The Capetown manager called Chap Foey Rider two days later to advise him that the letter from Honolulu had arrived. Although still Sunday in New York, it was early Monday morning in Capetown.
Chap Foey Rider pondered. The length of the equator was 24,901.55 miles. No spot on Earth could be farther than 12,450.78 miles from any other.
He reached for the World Almanac.
Bangkok was 12,244 miles from Lima. He smiled. He had offices in each city.
A letter from Bangkok reached Lima in a single day.
Chap Foey Rider returned to his calculator.
The extrapolation was staggering.
One further test was required to prove his theory. He pursed his lips, then carefully addressed an envelope: Occupant, 614 Starshine Boulevard, Alpha Centauri IV. He looked at his watch: good, the post office was open for another hour. He personally pushed the envelope through the Out-of-Town slot and strolled home.
Returning to his office the next morning, he found in his stack of mail the envelope addressed to Alpha Centauri. Frowning, he picked it up. Stamped across the front in purple ink were the words: Addressee Unknown, Returned to Sender.
Chap Foey Rider lighted his first cigarette of the day and to conceal his discontent puffed perfect rings toward the ceiling. Was the test actually conclusive? True, the envelope had been returned. But with suspicious speed. He reviewed his chain of logic, then studied the envelope with a magnifying glass. There was, after all, nothing to indicate which post office had stamped it.
He ground the cigarette out and reached for a piece of paper. He wrote firmly, without hesitation:
The Rgt. Hon. Chairman
of the Supreme Galactic Council
I feel I must draw to your attention certain shortcomings in your General Post Office system. Only yesterday I mailed a letter....
Chap Foey Rider awaited the morning's delivery. Eventually it arrived.
There was an envelope-sized piece of thick creamy parchment, folded neatly and held together by a complex red seal. His name appeared on one side, apparently engraved in golden ink.
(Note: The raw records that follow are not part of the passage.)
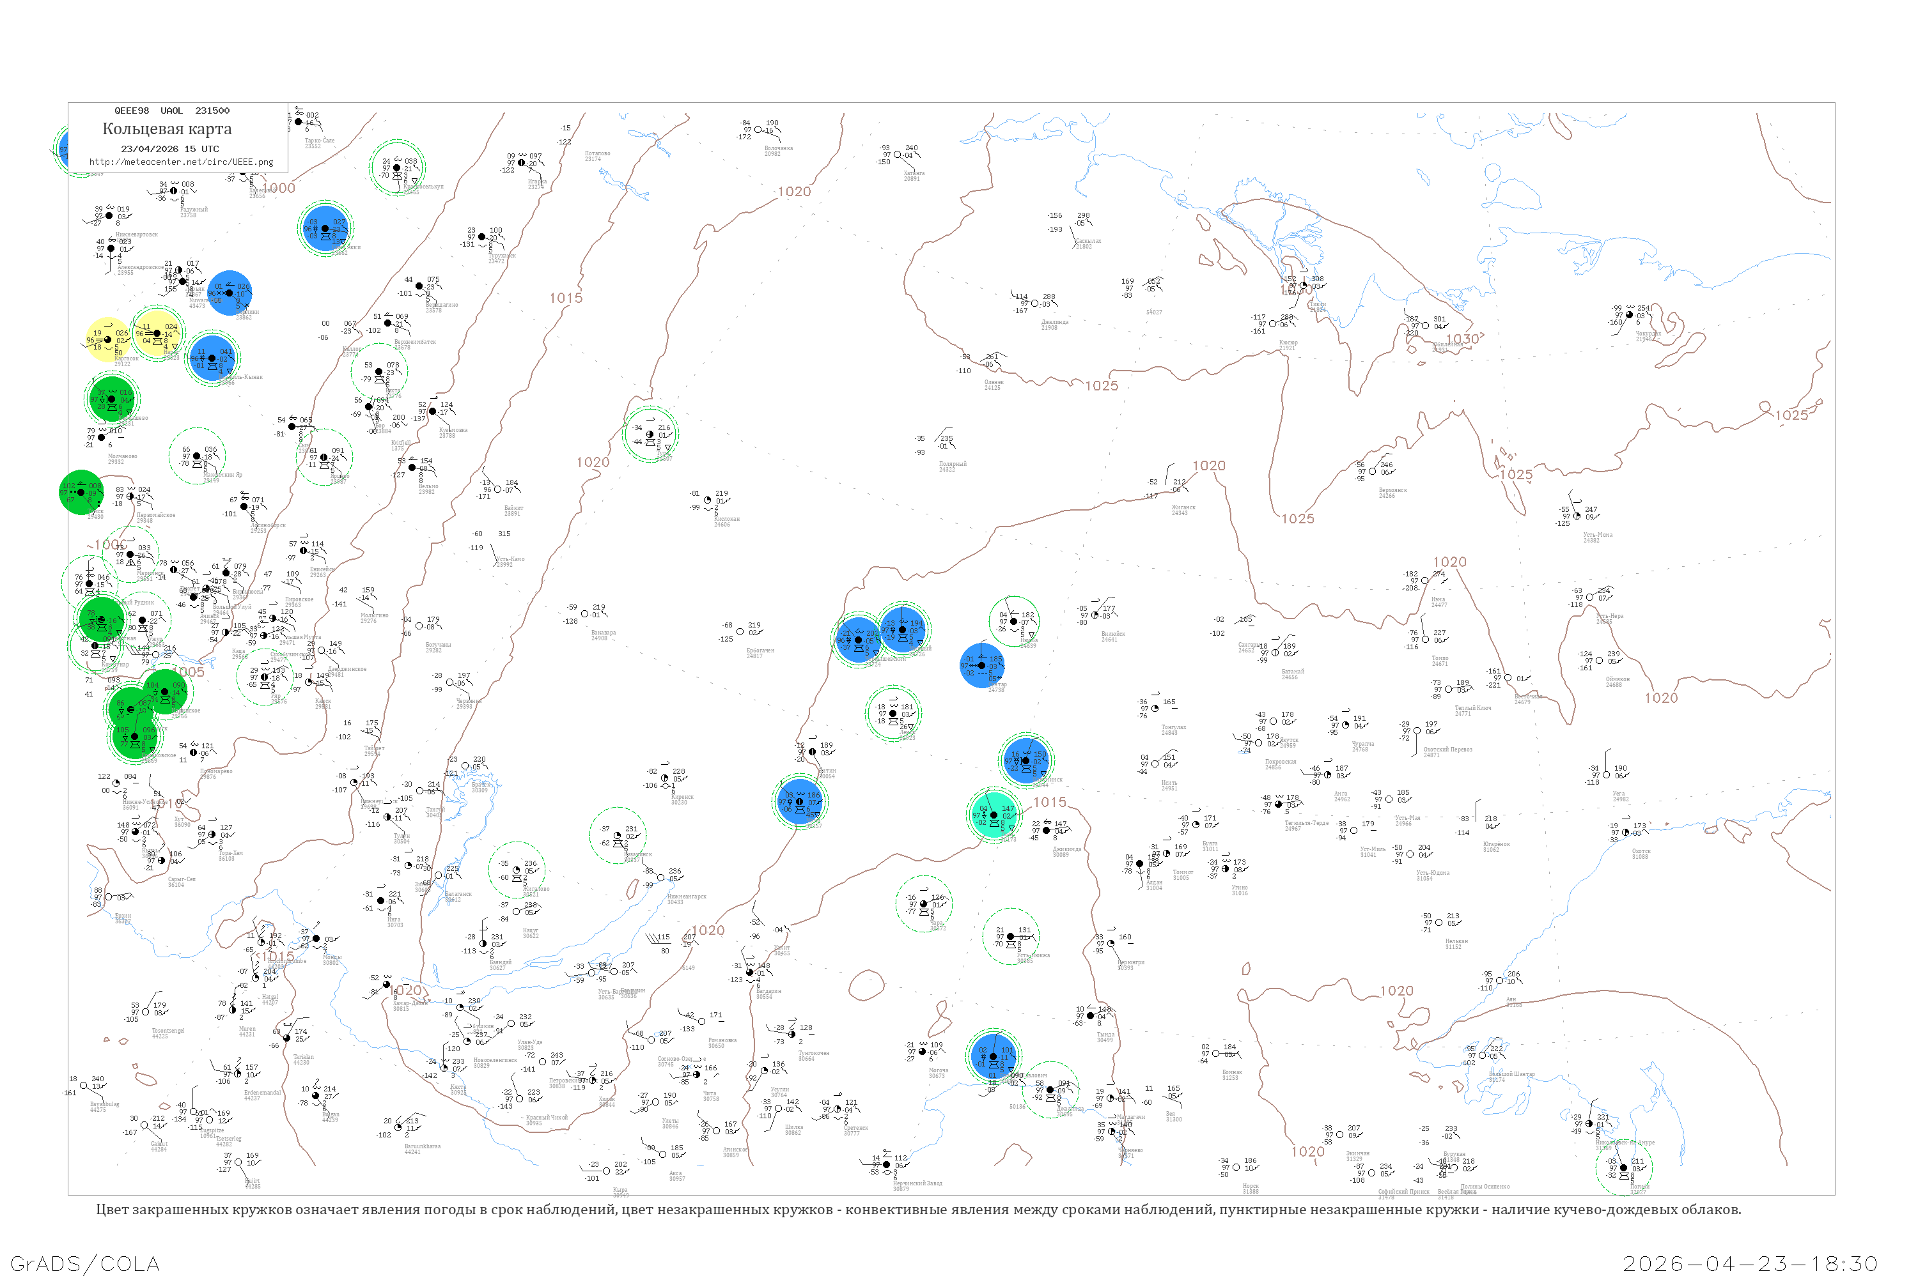Image resolution: width=1918 pixels, height=1278 pixels.
Task: Click the blue circle at Ерофей Павлович station
Action: 993,1057
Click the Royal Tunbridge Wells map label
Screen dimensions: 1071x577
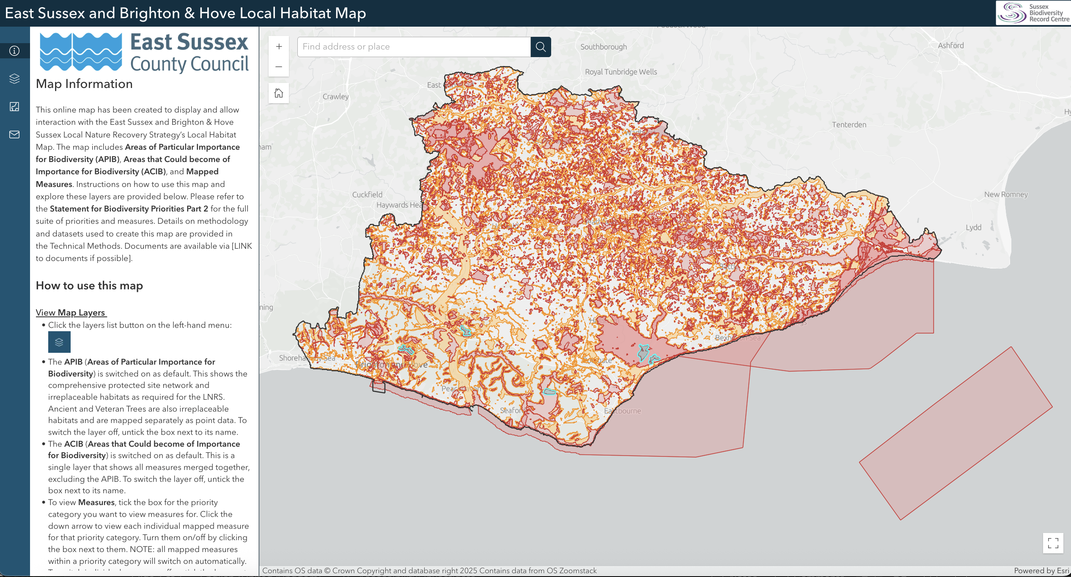click(x=621, y=72)
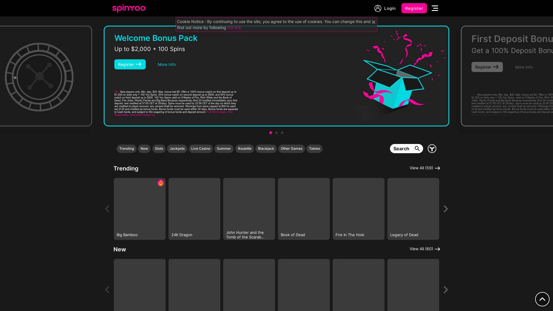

Expressionless, he broke the seal, unfolded the parchment, and read the contents. It was from the Executive Secretary, Office of the Mandator of the Galactic Confederation:
In rely to yours of the 14th inst. the Mandator begs me to inform you that as per your speculation the Galactic Confederation does indeed exist as primarily a Postal Union, its purpose being to promote Trade and Commerce between its 27,000 members. Any civilization is invited to join our Confederation, the sole qualification of membership being the independent discovery of our faster-than-light Postal Union. His Excellency is pleased to note that you, on behalf of your fellow Terrans, have at long last fulfilled the necessary conditions, and in consequence, an Ambassador-Plenipotentiary from the Galactic Confederation will be arriving on Terra within the next two days. Please accept, Mr. Rider, on behalf of the Mandator, the expression of his most distinguished sentiments.
"to promote Trade and Commerce...."
Chap Foey Rider restrained himself from rubbing his hands together in glee. Instead he pushed a buzzer to summon his four sons to conference. The stars were coming to mankind. Rider Factoring, Ltd. would be ready for them. He called the mailroom to tell them to be on the alert for a large package from Sagittarius.